__What needs to be done__:
Repeat exactly, and only, the lines of the entries below from the one with "[Закрыть приветствие] (362, 530)" through the one with "2013 / 2014 / 2015 Serie sw (392, 481)", both ends included.

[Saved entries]

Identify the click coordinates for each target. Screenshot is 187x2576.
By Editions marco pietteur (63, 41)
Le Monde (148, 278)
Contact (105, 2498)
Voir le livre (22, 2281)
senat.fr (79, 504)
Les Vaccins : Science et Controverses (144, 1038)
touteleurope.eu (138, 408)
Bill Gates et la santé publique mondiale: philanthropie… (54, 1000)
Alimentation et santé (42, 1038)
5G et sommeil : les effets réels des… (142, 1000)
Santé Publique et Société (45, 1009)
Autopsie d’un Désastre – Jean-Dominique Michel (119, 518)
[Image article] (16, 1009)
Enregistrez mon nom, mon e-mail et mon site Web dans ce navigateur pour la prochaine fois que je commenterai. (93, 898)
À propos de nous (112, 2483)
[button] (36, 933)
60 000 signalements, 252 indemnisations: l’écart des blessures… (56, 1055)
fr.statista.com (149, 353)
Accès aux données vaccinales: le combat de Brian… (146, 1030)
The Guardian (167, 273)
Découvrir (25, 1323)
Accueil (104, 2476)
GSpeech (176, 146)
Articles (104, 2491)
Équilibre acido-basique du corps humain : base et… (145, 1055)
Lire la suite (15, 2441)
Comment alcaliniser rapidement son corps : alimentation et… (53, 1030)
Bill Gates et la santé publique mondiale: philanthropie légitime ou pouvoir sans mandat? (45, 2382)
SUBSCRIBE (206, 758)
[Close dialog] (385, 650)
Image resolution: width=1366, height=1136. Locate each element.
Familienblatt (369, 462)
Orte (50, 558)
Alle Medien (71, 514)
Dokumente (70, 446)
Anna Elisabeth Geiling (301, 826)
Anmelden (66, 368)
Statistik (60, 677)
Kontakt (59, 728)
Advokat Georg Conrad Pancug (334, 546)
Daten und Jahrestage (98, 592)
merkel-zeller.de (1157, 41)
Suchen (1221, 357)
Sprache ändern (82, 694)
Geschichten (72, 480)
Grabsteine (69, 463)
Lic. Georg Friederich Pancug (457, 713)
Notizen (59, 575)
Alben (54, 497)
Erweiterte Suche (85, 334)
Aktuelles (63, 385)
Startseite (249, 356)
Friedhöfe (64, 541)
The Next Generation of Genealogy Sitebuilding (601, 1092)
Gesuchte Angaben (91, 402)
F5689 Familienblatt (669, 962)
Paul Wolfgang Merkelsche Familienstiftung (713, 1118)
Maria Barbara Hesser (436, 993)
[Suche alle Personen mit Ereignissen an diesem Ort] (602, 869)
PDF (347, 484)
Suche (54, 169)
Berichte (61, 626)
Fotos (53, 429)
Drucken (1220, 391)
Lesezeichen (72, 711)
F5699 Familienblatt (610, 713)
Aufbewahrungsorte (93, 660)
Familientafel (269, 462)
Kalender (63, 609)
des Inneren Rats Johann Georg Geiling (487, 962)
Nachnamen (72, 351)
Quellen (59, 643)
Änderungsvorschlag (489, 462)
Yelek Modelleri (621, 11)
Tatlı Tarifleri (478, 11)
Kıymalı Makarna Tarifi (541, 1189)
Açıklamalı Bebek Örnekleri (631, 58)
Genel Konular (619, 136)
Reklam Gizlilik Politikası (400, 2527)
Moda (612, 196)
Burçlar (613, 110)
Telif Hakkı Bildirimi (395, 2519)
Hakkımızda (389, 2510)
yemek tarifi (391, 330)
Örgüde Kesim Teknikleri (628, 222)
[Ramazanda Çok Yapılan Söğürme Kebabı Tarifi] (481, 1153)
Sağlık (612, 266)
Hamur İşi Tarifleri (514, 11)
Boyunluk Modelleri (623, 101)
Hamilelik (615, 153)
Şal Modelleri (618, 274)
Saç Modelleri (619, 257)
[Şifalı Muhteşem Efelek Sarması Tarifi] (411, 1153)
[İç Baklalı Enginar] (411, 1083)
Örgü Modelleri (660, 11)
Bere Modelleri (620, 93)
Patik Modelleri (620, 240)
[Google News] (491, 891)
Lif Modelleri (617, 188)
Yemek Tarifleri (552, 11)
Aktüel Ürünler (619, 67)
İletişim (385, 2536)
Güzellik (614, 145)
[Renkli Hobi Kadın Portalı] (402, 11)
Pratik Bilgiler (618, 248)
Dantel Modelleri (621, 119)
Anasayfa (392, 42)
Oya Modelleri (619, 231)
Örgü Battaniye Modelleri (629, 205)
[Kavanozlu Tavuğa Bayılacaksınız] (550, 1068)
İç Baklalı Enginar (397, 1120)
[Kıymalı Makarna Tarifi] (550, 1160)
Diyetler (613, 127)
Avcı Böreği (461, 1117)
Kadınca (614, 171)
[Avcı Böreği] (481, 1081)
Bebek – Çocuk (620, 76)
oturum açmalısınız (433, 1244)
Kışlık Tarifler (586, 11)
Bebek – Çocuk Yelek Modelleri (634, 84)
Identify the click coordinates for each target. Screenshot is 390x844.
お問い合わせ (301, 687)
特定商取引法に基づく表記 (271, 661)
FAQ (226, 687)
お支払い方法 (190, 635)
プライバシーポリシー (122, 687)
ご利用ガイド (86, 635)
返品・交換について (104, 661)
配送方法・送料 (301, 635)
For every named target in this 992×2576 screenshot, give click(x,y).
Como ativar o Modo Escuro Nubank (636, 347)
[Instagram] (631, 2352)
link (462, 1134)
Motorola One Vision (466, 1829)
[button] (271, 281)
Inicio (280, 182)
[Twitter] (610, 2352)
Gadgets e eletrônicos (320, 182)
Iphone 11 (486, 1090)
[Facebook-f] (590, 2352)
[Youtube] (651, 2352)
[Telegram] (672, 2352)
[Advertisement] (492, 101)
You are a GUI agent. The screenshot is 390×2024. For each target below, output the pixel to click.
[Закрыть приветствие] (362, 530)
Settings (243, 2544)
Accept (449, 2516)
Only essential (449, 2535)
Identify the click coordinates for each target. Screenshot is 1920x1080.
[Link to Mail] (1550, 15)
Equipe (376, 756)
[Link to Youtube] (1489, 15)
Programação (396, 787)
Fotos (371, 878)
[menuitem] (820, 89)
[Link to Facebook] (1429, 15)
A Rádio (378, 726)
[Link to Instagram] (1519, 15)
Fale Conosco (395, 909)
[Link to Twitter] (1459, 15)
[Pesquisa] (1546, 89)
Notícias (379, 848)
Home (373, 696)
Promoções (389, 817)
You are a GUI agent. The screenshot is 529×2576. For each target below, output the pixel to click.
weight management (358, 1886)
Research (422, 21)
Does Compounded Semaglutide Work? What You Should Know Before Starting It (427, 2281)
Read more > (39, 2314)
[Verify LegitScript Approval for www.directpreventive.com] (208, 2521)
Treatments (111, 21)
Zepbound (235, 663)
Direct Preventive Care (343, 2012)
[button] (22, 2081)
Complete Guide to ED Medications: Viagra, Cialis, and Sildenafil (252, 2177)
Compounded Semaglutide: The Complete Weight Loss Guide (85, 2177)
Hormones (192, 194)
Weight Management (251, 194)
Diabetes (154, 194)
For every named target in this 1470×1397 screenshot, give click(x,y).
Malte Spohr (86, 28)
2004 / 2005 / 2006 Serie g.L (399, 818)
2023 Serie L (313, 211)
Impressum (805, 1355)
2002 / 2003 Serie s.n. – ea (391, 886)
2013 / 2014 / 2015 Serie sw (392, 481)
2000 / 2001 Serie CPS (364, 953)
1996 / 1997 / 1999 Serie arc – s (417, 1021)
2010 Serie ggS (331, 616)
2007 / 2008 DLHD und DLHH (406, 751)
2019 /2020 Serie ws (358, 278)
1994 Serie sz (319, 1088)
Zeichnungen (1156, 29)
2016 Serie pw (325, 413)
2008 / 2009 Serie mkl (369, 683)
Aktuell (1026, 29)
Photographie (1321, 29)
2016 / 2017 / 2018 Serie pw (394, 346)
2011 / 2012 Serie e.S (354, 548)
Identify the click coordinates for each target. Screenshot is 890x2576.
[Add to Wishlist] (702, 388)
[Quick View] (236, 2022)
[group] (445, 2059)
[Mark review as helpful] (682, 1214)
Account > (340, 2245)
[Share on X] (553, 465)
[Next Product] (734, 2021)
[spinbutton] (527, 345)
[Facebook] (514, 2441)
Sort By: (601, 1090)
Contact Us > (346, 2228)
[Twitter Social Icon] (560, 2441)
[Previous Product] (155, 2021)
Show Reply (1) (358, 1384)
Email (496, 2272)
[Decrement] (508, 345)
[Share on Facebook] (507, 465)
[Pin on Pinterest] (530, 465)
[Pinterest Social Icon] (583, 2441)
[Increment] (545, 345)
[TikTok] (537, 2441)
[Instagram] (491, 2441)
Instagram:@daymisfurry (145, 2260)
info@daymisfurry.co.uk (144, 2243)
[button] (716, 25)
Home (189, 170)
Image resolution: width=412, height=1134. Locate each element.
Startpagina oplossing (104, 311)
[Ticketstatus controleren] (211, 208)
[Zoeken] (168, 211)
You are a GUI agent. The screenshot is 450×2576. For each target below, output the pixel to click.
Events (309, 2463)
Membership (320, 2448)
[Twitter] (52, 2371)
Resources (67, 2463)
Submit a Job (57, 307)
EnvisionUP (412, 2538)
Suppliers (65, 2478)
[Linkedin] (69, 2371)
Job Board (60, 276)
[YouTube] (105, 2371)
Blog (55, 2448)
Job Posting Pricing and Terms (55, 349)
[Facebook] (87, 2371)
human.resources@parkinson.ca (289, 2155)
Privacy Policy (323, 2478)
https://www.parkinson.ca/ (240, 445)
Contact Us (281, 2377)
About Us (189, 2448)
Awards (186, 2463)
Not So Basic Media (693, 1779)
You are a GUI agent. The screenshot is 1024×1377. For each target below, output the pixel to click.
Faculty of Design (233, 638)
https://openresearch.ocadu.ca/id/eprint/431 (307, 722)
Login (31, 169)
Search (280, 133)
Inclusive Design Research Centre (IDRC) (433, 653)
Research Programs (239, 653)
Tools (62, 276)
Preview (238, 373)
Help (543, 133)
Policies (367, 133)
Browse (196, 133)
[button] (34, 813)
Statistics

__Solution to this task__:
[Закрыть приветствие] (362, 530)
Settings (243, 2544)
Accept (449, 2516)
Only essential (449, 2535)
Identify the click coordinates for each target. Screenshot is 1920x1080.
[Link to Mail] (1550, 15)
Equipe (376, 756)
[Link to Youtube] (1489, 15)
Programação (396, 787)
Fotos (371, 878)
[menuitem] (820, 89)
[Link to Facebook] (1429, 15)
A Rádio (378, 726)
[Link to Instagram] (1519, 15)
Fale Conosco (395, 909)
[Link to Twitter] (1459, 15)
[Pesquisa] (1546, 89)
Notícias (379, 848)
Home (373, 696)
Promoções (389, 817)
You are a GUI agent. The screenshot is 529×2576. For each target below, output the pixel to click.
weight management (358, 1886)
Research (422, 21)
Does Compounded Semaglutide Work? What You Should Know Before Starting It (427, 2281)
Read more > (39, 2314)
[Verify LegitScript Approval for www.directpreventive.com] (208, 2521)
Treatments (111, 21)
Zepbound (235, 663)
Direct Preventive Care (343, 2012)
[button] (22, 2081)
Complete Guide to ED Medications: Viagra, Cialis, and Sildenafil (252, 2177)
Compounded Semaglutide: The Complete Weight Loss Guide (85, 2177)
Hormones (192, 194)
Weight Management (251, 194)
Diabetes (154, 194)
For every named target in this 1470×1397 screenshot, give click(x,y).
Malte Spohr (86, 28)
2004 / 2005 / 2006 Serie g.L (399, 818)
2023 Serie L (313, 211)
Impressum (805, 1355)
2002 / 2003 Serie s.n. – ea (391, 886)
2013 / 2014 / 2015 Serie sw (392, 481)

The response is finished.